By now, you’ve probably made investments in digital tools, but they likely haven’t fully paid off in driving business outcomes. A 2021 McKinsey survey found that only 30% of CEOs believe their analytics strategy aligns with their business strategy, clear evidence that simply having data within your organization isn’t sufficient.
So it’s fitting that 2020 is the decade of data—and 2022 will be a breakout year for how marketers use all this new information.
A new data economy
Google shook up the entire advertising industry when it put an expiration date on third-party cookies in its popular Chrome browser, though marketers now have until late 2023 to adapt.
Coupled with Apple’s iOS privacy updates, these changes add material complexities to the collection and aggregation of third-party data.
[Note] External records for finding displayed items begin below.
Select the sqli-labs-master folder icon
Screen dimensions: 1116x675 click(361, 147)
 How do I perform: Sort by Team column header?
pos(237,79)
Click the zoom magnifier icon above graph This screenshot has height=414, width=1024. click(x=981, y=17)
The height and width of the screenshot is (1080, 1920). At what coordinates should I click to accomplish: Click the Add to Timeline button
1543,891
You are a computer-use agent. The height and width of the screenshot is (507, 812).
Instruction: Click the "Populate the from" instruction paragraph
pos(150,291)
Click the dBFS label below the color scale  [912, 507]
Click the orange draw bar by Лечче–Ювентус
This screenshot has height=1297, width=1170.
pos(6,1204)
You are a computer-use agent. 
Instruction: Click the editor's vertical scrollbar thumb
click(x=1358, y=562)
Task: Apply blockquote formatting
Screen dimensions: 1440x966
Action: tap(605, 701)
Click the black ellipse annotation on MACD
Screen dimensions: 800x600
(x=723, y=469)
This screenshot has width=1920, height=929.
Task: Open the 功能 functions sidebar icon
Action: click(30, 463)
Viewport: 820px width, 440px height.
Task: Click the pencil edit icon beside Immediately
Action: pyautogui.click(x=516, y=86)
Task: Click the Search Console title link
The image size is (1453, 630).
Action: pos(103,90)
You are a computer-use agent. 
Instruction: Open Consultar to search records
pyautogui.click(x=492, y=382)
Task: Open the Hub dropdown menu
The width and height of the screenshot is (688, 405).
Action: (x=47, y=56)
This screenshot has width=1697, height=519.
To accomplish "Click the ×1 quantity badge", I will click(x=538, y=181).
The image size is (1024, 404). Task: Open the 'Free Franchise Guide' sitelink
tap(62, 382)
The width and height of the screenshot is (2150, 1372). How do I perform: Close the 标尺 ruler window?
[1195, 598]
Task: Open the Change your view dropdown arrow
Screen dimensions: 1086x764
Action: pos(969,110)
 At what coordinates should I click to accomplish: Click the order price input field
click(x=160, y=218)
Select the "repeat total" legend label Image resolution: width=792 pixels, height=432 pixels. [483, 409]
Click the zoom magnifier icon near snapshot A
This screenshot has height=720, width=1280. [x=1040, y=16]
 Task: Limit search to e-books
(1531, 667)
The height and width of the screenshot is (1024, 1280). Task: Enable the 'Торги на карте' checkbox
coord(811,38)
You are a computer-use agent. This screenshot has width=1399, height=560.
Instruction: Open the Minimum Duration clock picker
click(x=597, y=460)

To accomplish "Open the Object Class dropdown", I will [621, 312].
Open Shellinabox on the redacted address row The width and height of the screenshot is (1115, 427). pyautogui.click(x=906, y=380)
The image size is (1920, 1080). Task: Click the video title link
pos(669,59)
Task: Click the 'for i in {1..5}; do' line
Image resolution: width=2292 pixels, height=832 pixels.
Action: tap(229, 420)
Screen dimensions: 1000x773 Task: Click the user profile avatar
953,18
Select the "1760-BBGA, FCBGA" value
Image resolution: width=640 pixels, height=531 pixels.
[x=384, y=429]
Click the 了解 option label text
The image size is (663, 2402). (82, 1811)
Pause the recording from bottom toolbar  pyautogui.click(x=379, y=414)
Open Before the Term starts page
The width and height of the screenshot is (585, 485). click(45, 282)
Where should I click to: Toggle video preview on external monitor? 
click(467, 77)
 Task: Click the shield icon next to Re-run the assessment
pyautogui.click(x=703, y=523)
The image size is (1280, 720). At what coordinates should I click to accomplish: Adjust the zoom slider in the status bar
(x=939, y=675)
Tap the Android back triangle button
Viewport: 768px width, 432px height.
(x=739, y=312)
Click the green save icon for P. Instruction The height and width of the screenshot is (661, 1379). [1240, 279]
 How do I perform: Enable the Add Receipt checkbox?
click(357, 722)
Yet, at the same time, they will also act as a catalyst for material disruption.
With the basic observation that one business’s first-party data is another’s third-party data, we’ll see an explosion of data-sharing platforms that enable powerful joins and aggregates to happen in the cloud. This will include new upstarts focusing on clean rooms to more established players like Snowflake making huge bets around data sharing.
Identity solutions will also evolve to represent customers in a cookieless world. We expect standards like Unified ID 2.0 to get strong adoption as a way of enabling brands to pool data and understand cross-business customer behaviors.
All these changes have the potential to create a compelling multi-dimensional view of customer behavior. It’s also guaranteed to challenge massive data moats the FANGs (Facebook, Amazon, Netflix and Google) have created over the past decade-plus.
Centralization also became a focus with the proliferation of data streams last year. Companies as small as a few dozen employees now have the resources to build fully fledged warehouses to collect and aggregate data. Yet, for the most part, the world of business-facing software as a service (SaaS) applications has evolved independently from the world of data.
So-called “reverse ETL” applications appeared on the market last year led by HighTouch and Census. These tools allow users to integrate data from warehouses into SaaS applications with only a few lines of code. This will mark an important step in bridging the gap between analytical strategies powered by data warehouses and business strategies enabled by various SaaS applications.
At the same time, however, reverse ETL applications have exposed a fundamental challenge: SaaS applications are limited by their data capabilities. Let’s assume you have 100 fields for each customer in the data warehouse. Yet your SaaS application supports only a dozen customer fields—any integration path will result in a considerable loss of accuracy.
Looking beyond 2022 and into 2023, the emerging SaaS leaders will be characterized by their data capabilities.
Transformation of the data scientist
Given these trends, a new form of a data scientist will emerge. Data proliferation and emerging capabilities around sharing will drive demand for the role, and data-enabled SaaS applications will enable the data scientist to work more closely to business outcomes.
A new set of data science tools has also emerged, providing powerful access to high-powered machine learning tools and workflows led by applications such as DataRobot and Dataiku. Together, these trends will enable less specialized data ninjas (with potentially higher business acumen) to rethink the shape of the data scientist role.
Completing the flywheel
The overarching theme of 2022’s looming trends is how data integrates into core business processes.
The technical competency around merely “having the data” will no longer be sufficient as a strategy, and organizational success will start with data-savvy leaders deployed across all functions of the business. Ultimately, it’s about a deep embedding of data into the people, processes and systems that power a business—from optimizing inventory allocations to enhancing the digital customer experience.